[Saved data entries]
####################
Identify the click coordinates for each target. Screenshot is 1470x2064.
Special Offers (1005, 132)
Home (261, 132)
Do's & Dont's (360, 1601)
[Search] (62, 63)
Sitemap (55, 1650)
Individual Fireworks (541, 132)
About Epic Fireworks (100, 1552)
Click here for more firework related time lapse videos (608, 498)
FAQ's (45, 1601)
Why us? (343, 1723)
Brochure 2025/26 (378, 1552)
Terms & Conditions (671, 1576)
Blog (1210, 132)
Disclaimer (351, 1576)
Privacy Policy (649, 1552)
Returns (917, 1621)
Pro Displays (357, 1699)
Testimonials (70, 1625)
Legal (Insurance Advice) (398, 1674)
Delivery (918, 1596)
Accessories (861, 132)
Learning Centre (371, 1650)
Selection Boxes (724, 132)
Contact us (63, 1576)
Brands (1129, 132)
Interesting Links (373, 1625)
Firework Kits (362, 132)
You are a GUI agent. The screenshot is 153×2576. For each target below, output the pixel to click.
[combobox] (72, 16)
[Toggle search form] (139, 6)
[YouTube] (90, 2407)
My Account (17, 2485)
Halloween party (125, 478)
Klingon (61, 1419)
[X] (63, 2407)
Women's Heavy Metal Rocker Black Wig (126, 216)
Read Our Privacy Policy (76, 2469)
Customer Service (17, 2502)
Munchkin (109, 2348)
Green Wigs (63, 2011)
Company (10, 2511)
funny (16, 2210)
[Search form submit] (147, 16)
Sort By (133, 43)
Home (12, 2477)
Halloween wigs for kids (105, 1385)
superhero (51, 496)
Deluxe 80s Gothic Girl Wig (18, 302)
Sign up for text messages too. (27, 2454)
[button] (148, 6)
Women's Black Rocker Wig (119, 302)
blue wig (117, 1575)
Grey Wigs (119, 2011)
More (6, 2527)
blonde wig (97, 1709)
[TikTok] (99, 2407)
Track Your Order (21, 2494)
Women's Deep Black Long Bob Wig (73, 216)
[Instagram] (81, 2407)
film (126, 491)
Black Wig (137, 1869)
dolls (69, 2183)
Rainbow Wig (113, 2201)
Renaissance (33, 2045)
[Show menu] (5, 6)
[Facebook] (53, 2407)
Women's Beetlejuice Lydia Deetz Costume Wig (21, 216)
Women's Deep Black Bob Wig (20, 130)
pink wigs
####################
PROBLEM TO WORK ON ::
Restate each record exactly as written.

EXPECTED ANSWER ::
Identify the click coordinates for each target. Screenshot is 1470x2064.
Special Offers (1005, 132)
Home (261, 132)
Do's & Dont's (360, 1601)
[Search] (62, 63)
Sitemap (55, 1650)
Individual Fireworks (541, 132)
About Epic Fireworks (100, 1552)
Click here for more firework related time lapse videos (608, 498)
FAQ's (45, 1601)
Why us? (343, 1723)
Brochure 2025/26 (378, 1552)
Terms & Conditions (671, 1576)
Blog (1210, 132)
Disclaimer (351, 1576)
Privacy Policy (649, 1552)
Returns (917, 1621)
Pro Displays (357, 1699)
Testimonials (70, 1625)
Legal (Insurance Advice) (398, 1674)
Delivery (918, 1596)
Accessories (861, 132)
Learning Centre (371, 1650)
Selection Boxes (724, 132)
Contact us (63, 1576)
Brands (1129, 132)
Interesting Links (373, 1625)
Firework Kits (362, 132)
You are a GUI agent. The screenshot is 153×2576. For each target below, output the pixel to click.
[combobox] (72, 16)
[Toggle search form] (139, 6)
[YouTube] (90, 2407)
My Account (17, 2485)
Halloween party (125, 478)
Klingon (61, 1419)
[X] (63, 2407)
Women's Heavy Metal Rocker Black Wig (126, 216)
Read Our Privacy Policy (76, 2469)
Customer Service (17, 2502)
Munchkin (109, 2348)
Green Wigs (63, 2011)
Company (10, 2511)
funny (16, 2210)
[Search form submit] (147, 16)
Sort By (133, 43)
Home (12, 2477)
Halloween wigs for kids (105, 1385)
superhero (51, 496)
Deluxe 80s Gothic Girl Wig (18, 302)
Sign up for text messages too. (27, 2454)
[button] (148, 6)
Women's Black Rocker Wig (119, 302)
blue wig (117, 1575)
Grey Wigs (119, 2011)
More (6, 2527)
blonde wig (97, 1709)
[TikTok] (99, 2407)
Track Your Order (21, 2494)
Women's Deep Black Long Bob Wig (73, 216)
[Instagram] (81, 2407)
film (126, 491)
Black Wig (137, 1869)
dolls (69, 2183)
Rainbow Wig (113, 2201)
Renaissance (33, 2045)
[Show menu] (5, 6)
[Facebook] (53, 2407)
Women's Beetlejuice Lydia Deetz Costume Wig (21, 216)
Women's Deep Black Bob Wig (20, 130)
pink wigs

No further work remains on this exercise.